The core requirements that I offered in
http://lists.w3.org/Archives/Public/public-bpwg-ct/2007Nov/0000.html
point to the need of several things that cannot be provided, imo,
without functional changes, e.g.
- awareness of CT support in delivery context entities
- entity selection of CT "features" to enable/disable
- semantic disclosure of alternative representations (RFC 2295 may help,
but from an implementation perspective would still be largely new)

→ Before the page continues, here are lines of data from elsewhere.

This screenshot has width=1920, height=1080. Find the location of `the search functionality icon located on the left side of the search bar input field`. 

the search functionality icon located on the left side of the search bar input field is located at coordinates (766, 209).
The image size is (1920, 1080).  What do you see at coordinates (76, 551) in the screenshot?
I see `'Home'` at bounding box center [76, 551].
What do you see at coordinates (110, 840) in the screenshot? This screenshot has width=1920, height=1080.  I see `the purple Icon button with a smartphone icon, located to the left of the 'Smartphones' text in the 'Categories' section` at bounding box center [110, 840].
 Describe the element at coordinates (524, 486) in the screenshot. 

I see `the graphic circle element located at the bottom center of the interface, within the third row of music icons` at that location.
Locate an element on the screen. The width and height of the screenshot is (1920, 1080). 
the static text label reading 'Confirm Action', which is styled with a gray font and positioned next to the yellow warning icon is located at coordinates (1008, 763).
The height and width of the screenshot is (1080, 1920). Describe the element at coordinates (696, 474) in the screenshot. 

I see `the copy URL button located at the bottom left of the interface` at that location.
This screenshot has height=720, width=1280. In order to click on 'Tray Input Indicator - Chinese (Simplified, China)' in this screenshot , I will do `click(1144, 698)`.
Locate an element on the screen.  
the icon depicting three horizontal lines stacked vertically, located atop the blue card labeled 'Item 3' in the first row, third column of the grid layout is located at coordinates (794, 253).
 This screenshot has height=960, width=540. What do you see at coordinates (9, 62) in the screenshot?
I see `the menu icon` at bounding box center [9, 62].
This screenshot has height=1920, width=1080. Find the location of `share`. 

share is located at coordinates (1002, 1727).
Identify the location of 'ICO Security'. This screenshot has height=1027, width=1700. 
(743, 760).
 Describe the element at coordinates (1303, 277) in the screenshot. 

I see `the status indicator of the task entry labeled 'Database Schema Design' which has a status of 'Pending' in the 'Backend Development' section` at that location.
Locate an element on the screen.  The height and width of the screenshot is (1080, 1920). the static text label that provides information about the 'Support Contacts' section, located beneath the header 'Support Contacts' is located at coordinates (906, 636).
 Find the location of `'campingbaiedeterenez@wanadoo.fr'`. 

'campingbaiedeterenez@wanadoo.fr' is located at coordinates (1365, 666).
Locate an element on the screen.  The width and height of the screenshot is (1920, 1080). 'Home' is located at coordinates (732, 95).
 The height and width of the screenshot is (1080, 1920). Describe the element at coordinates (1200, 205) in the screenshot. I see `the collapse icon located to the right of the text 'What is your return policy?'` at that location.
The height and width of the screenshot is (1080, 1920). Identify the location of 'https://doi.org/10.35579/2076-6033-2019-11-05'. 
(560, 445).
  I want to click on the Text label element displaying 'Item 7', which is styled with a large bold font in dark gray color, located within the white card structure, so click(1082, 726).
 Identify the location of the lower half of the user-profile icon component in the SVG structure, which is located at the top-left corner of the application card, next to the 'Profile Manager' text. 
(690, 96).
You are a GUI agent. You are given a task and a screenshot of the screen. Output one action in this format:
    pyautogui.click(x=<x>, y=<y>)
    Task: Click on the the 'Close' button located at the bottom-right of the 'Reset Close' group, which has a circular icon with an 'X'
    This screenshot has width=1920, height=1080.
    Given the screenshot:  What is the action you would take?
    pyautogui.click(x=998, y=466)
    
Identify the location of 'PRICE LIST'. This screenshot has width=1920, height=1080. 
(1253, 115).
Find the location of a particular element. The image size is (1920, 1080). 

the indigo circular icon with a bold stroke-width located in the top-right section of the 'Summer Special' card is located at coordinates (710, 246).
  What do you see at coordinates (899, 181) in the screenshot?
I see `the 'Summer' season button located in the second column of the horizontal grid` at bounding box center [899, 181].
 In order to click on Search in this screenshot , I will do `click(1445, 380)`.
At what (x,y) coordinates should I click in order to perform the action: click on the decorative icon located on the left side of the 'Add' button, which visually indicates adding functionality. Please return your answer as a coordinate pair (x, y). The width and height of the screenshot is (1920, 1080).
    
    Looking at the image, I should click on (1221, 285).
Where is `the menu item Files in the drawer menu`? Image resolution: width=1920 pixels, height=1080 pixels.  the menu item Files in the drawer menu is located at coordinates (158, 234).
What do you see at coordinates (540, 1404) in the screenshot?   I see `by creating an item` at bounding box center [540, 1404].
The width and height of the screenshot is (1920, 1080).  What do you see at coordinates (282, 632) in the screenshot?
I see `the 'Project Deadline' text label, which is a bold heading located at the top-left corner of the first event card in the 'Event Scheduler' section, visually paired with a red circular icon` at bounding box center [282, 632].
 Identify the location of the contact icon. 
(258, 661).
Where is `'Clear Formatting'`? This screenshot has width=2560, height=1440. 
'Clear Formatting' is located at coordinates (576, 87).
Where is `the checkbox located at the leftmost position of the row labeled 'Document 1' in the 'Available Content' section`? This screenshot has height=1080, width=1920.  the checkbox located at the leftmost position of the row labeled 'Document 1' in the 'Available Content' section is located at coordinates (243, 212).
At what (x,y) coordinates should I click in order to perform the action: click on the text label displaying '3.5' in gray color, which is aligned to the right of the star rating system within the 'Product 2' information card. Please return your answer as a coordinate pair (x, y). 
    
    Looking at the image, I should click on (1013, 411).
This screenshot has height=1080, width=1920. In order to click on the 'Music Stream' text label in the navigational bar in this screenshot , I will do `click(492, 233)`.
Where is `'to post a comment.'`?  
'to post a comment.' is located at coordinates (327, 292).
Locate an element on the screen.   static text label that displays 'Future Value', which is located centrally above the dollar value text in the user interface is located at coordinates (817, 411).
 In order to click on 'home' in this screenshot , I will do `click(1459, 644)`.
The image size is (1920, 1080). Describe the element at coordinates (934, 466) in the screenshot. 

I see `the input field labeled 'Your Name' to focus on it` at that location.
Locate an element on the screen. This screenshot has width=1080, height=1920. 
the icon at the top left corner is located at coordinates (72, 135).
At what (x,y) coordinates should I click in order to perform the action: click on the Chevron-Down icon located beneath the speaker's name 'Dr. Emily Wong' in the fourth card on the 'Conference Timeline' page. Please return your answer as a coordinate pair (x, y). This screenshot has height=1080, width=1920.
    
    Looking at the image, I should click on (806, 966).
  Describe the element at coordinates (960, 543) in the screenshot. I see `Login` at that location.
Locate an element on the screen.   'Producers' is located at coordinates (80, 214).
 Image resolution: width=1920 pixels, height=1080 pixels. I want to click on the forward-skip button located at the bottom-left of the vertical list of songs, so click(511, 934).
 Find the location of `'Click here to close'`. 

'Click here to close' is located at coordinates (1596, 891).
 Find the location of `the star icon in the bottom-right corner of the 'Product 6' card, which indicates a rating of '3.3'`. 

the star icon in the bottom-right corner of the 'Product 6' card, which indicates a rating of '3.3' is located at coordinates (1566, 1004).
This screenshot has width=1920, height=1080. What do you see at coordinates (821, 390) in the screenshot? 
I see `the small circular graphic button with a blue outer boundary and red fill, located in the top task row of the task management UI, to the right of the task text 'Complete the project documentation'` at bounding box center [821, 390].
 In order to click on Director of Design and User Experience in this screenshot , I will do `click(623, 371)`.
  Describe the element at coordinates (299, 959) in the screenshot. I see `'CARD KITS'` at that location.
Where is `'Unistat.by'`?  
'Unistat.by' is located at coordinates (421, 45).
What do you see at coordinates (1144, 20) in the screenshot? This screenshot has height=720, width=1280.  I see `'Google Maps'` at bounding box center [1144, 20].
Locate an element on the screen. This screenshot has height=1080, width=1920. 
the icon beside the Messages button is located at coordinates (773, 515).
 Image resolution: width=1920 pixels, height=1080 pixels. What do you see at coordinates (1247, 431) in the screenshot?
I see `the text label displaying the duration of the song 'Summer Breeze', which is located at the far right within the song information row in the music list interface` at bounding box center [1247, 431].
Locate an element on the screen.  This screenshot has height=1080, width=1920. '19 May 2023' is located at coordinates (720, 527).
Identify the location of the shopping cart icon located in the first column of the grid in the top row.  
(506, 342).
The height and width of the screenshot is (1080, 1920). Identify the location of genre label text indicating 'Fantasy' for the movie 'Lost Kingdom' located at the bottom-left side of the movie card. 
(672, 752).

Other than these functional changes, all we can do is describe what the
CT proxy should offer/do based upon current headers or other out-of-band
information (e.g. from administration or at the presentation layer,
without specifying how it was determined). That would be valuable at
least though to identify where the real functional gaps are, and focus
the followup work (which may require a charter change).

Best regards,
Bryan Sullivan | AT&T | Service Standards
bryan.sullivan@att.com
-----Original Message-----
From: member-bpwg-request@w3.org [mailto:member-bpwg-request@w3.org] On
Behalf Of Mobile Web Best Practices Working Group Issue Tracker
Sent: Tuesday, November 20, 2007 9:42 AM
To: member-bpwg@w3.org
Subject: ISSUE-227 (When is new technology "new technology"?): How
Useful will the CT Guidelines Doc be, without extensions to HTTP?
[Content Transformation Guidelines]



ISSUE-227 (When is new technology "new technology"?): How Useful will
the CT Guidelines Doc be, without extensions to HTTP? [Content
Transformation Guidelines]

http://www.w3.org/2005/MWI/BPWG/Group/track/issues/

Raised by: Jo Rabin
On product: Content Transformation Guidelines

I took an action (ACTION-602) at today's CT Task Force Meeting to raise
this as a formal issue.

The options seem to me to be:

a) Cut back the proposed text to discussion of how to use no-transform
and the Vary header, together with various heuristics relating to the
nature of content (e.g. XHTML-MP, link headers and the like)
b) Introduce new values for Cache-Control, which appears to be condoned
by HTTP/1.1 in the section on Cache-Control
c) Try to use some headers that are introduced in RFC 2295 and have been
registered
d) Invent entirely new headers

If we stuck to just a) we would achieve very little beyond what has
already been promulgated, e.g. by dotMobi. On the other hand, going
beyond that could be considered only borderline within our charter
remit. Especially option d) which I don't favour.